> _Texto de lectura_

========

Fue el posible relator. Sanchez, Urkullu e Iglesias barajaron su nombre en el tablero del conflicto catalán. El filósofo y ensayista vasco Daniel Innerarity (Bilbao, 1959) afirma con cierta ironía que, desde que lo sabe, duerme menos tranquilo. Lo sea o no en un futuro, no vislumbra un diálogo entre ambas partes a corto plazo. Pero a Innerarity, nacionalista confeso, no solo le preocupa la falta de política ni la crispación, sino Europa, el viejo continente amenazado por la extrema derecha y los populismos. Catedrático de filosofía política y social en la Universidad del País Vasco, fue Premio Nacional de Ensayo (2003) y Premio Espasa de Ensayo (2004), entre otros reconocimientos.
Le preocupa Europa. En una conferencia en el Palau Macaya de La Caixa, habló del rol de Europa en el mundo globalizado ¿Cómo comprender ese papel?
Como un modelo, un ensayo de cómo debería ser la gobernanza global en el mundo. Cuando hablamos del papel de Europa, deberíamos entenderlo como un experimento sobre cómo organizar la convivencia. En ella concurren culturas políticas y niveles de gobierno muy heterogéneos, sistemas económicos distintos, culturas y lenguas variadas. En pocos lugares se da, en un espacio tan pequeño, tal intensidad de agentes, principios, valores y niveles interactuando. Y eso permite comprenderla como un experimento para la gobernanza global.
Viendo el ascenso de la ultraderecha, ¿Europa es un ideal democrático o más bien la constatación de un fracaso?
Prefiero verlo como un espacio donde la dificultad de gobernar resulta especialmente intensa, dada la enorme interdependencia existente. Lo que sucede en Europa de manera tan potente, en otros sitios sucede de forma mucho más relajada. Y nuestras acciones, claro está, tienen repercusión, a veces muy grave, en los demás.
Esa repercusión, ¿plantea un desafío y una exigencia a la sociedad contemporánea?
Sí, sin ninguna duda. Europa es un buen lugar para la gran transformación que está recibiendo la democracia contemporánea.
¿Cuál es esa transformación?
Estamos pasando de unos estados autárquicos y autosuficientes con soberanías y fronteras más o menos delimitadas, a unos espacios donde tenemos conectividad, complejidad, reverberación, contagio, crisis de encadenamientos. Pero no hemos aprendido a gobernar esa transformación. Y si no se aprende en Europa, será difícil que se logre en otro sitio.
Algunos autores señalan que las democracias evolucionan hacia el autoritarismo postdemocrático. ¿Los ciudadanos son conscientes de la fragilidad de la democracia?
A ver, todavía sigue vigente el prejuicio de que vivimos en sociedades articuladas por la vieja idea de progreso en la que las conquistas no permiten ningún retroceso. Es decir, que lo adquirido ya es para siempre. Pero hoy constatamos que en la historia hay progreso y retroceso. Por eso, la democracia es una conquista frágil que debe ser alimentada cada día.

========

> _Información mostrada_
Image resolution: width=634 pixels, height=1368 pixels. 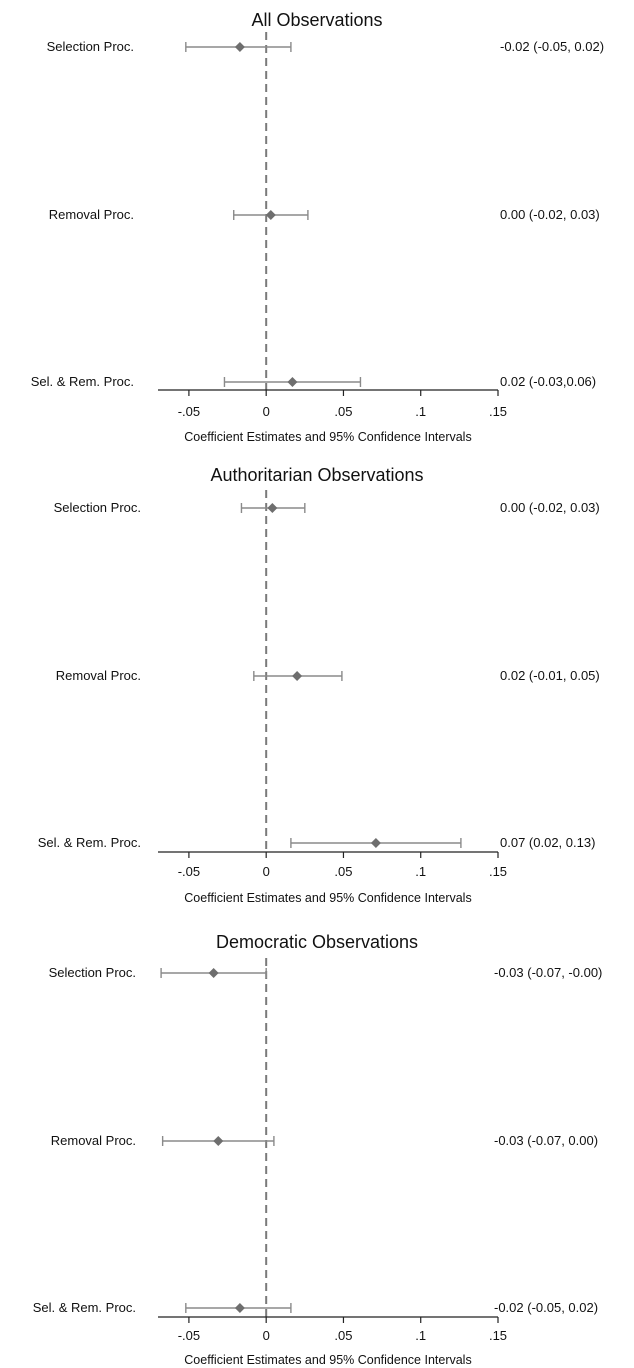 What do you see at coordinates (548, 382) in the screenshot?
I see `estimate-ci-text: 0.02 (-0.03,0.06)` at bounding box center [548, 382].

========

> _Serie de ejercicios_
a – Según la entrevista a Daniel Innerarity, ¿en qué universidad ocupa la cátedra de filosofía política y social?
b – Prosiga la entrevista a Daniel Innerarity desde el punto en que termina.
El listado procede de una fuente distinta.

> _Resultados por orden_
a – En la Universidad del País Vasco.

b –
Cuando habla de esa idea vieja de progreso, ¿quiere decir que Europa se ha construido desde un modelo muy mecanicista?
Sí, un modelo rígido. Por ejemplo, pensar en un eje conservador/progresista que permite etiquetar todas las sociedades políticas. Sin embargo, esto se está contradiciendo con ciertas realidades del mundo contemporáneo.
Póngame otro ejemplo, por favor.
El Brexit. Demuestra algo que no habían contemplado ni los tratados ni la propia configuración del euro: que hay reversión y que además, resulta posible. Otro ejemplo: los derechos que pensábamos incuestionables y que, sin embargo, hoy comienzan a revertirse.
Parece que las categorías para interpretar lo que sucede se tornan caducas.
Sí. Están sucediendo muchas cosas que no somos capaces de inscribir en un esquema que las dote de inteligibilidad. La mayoría de las categorías pensadas para la organización democrática (territorios, soberanía, democracia, poder, etcétera) se crearon hace 300 años, cuando las sociedades eran relativamente simples, autosuficientes y homogéneas. Y las sociedades han cambiado muchísimo. Sin embargo, perpetuamos la ficción de que esto no ha cambiado.
¿Y entonces?
Si no hacemos más complejos nuestros instrumentos de análisis de la realidad y de organización de la vida política, terminaremos capitulando a la complejidad, que es una de las grandes tentaciones de la política hoy día. En estos momentos tenemos que conservar ciertos vínculos e instituciones. Y no me considero conservador.
Pero estamos inmersos en una profunda crisis de la democracia representativa. Existe una desconfianza hacia las instituciones.
Las conquistas democráticas no están acechadas solo por personajes siniestros de extrema derecha, o por los viejos revolucionarios conocidos hasta ahora, sino también por el descuido del vínculo común, por lo que nos vincula a los otros. Una carrera por el propio interés que nos ciega ante lo que hemos de proteger para hacer la vida en común.
En su libro Comprender la democracia habla de desarrollar -y cito- “disposiciones de tipo emocional”. Una de ellas es el diálogo.
Sí. El gran motor del mundo contemporáneo está siendo el miedo, tanto en su versión conservadora como progresista. Una, teme la pérdida de la diversidad. Y la otra, la destrucción del mundo laboral. Son miedos que configuran emociones muy destructivas y reactivas. Y que además buscan la solución donde no está: en el marco de los estados nacionales.
Ante esa sensación de desprotección, desamparo y miedo, ¿dónde hallar posibles soluciones?
Con el diálogo y la apertura a la hibridación. Frente al miedo habría que desarrollar una conciencia más sofisticada, porque nuestra seguridad, protección e interés solo se defiende con operaciones que construyan lo común, pero no cerrándonos ni buscando el propio interés, y mucho menos construyendo muros y fronteras.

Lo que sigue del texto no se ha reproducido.